I feel the automation (Campaign) part of the Mautic is much of it’s power.
Still I feel there’s a huge space for improvement to make it a super-powerful general-purpose state machine.
I feel we should move towards the Workflow Theory of Tobias Nyholm which is explained here DPC2018: Knowing your state machines - Tobias Nyholm - YouTube and who is one of the main contributors to the Workflow component in symonfy as you can see here Commits · symfony/workflow · GitHub
Please visit the video and fast forward to minute 5’15" and watch until 7’38" (a couple of minutes).
With this “dual representation” with squares and circles I feel much more clear how to represent Mautic workflows: Squares are the current “actions” in the campaign diagrams.
Circles, instead, would be like “waiting-rooms” where leads “are” until a condition is met to go “outside” that condition.
This may be either the current “programming” for an action (the current “Execute this event…” part) or it could also be a “decission” (where the user is waiting until some action is taken by the user or times out).
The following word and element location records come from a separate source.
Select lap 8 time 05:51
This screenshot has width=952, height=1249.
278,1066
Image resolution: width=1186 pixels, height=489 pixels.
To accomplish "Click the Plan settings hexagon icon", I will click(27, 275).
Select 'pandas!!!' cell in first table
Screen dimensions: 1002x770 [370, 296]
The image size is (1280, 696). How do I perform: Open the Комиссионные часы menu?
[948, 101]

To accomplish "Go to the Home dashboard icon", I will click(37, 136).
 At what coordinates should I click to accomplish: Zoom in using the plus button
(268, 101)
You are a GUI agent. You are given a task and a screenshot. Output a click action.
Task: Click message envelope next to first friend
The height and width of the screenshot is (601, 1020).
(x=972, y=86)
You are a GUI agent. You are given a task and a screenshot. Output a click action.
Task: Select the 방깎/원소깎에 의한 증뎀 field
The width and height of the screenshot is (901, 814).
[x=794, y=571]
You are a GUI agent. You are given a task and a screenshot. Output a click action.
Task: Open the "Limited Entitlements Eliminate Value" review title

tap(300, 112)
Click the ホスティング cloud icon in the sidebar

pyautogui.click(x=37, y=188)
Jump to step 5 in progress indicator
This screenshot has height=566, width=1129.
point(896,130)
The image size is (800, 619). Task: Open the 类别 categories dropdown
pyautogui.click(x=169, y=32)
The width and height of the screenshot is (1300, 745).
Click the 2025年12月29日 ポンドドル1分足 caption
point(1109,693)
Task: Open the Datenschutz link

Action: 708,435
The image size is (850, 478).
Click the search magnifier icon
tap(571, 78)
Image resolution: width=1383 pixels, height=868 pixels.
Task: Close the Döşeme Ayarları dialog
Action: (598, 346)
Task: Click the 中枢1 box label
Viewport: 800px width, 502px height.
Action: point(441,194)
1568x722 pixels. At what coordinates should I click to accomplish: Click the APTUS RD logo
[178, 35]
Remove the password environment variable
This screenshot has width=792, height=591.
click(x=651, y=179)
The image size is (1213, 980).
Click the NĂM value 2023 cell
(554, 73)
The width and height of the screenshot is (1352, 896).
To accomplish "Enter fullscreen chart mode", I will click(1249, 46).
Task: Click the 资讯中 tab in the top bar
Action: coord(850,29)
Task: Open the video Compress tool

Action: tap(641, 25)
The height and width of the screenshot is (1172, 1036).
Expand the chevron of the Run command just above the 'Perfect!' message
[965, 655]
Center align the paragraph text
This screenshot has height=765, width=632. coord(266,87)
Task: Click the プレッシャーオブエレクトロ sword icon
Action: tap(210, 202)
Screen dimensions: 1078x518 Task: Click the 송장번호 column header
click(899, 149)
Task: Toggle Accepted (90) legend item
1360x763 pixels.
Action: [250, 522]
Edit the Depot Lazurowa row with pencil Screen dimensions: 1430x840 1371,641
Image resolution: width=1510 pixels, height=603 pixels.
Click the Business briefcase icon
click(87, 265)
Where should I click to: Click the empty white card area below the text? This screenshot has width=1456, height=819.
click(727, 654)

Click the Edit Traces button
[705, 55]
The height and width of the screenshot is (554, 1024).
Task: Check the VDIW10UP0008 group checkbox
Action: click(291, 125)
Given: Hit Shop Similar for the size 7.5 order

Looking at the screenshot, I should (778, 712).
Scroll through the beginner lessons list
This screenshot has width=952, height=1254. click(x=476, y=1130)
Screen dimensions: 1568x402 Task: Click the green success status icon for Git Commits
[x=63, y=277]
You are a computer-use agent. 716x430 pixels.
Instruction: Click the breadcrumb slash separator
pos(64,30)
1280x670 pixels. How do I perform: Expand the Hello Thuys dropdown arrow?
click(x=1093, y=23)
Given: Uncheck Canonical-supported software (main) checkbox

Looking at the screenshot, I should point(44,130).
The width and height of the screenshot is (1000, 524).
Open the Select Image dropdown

Waiting rooms could have one or more “exit doors”: In an “action delay” there’s only one exit door that leads to the action itself, and in the “decission” for example it could be “multiple exit doors”: If the user clicks X then exit by door A. If not, he is still “inside” the waiting room. Then if a timer says “this lead has been here for more than X days” it raises the condition to exit by door B.
This new model would just make everything to lay into 2 categories:
- Waiting rooms (where leads can be found).
- Actions (where leads do not stop, just they get executed and leads passed thru).
A marketer could choose to set a “final waiting room with no doors” that “collect all leads that exit via certain branch” and the leads get “captured there” so when we do nurturing funnels, it will be super-easy to continue them on just by “placing new emails” after the last waiting room and then “open the doors”, avoiding the cumbersome solutions that Joey kindly shared with us as “workarounds” because mautic do not support “continuing on” an ended campaign (see here: Progressive funnel, what happens at the end? - #2 by robm and here https://joeykeller.com/2-powerful-nurture-campaign-tricks-for-mautic-3-and-4-incl-video/ )
I see this new approach as an attraction park. Edges in the graph would be the roads. Circles in the graph (according to Tobias’ notation) would be the queues in the attractions. Squares in the graph would be the ride of the attraction, and then you go out by an exit door that sends you again to a road then you line up in the next queue.
Some side-benefits of this approach are:
- States in the campaigns are that: states, so they could be “consumed” by any other part of mautic where a value can be tested, as it’s the email address or if a user visited X URL.
- This allows very easily to expand campaigns with the plugin system: Anyone could implement a “new type of waiting room” or a “new type of action” implementing the interface.
- Particularly, “a waiting room has an input and zero to infinite outputs” so an automation itself COULD be a “waiting room” so this would enable an easy drag-n-drop visual concept of campaing nesting.
- The same way roads in the attraction park may carry other things than people (for example dogs), the automation system could then carry anything (not only leads), so we may use that engine to automate things other than leads, for example “deals” in a CRM.
- This allows to have multiple “input doors” to the same automation the same way in an attraction park you may have the “normal line” + “the fast-lane”.
Simple basic idea:
We could easily see “who” is INSIDE any of the four red circles, and take decissions in function of that.
I’ve a lot more development on this idea, but I feel it enough for throwing the idea into the forum.
Any core-developers intereseted in discussing it further?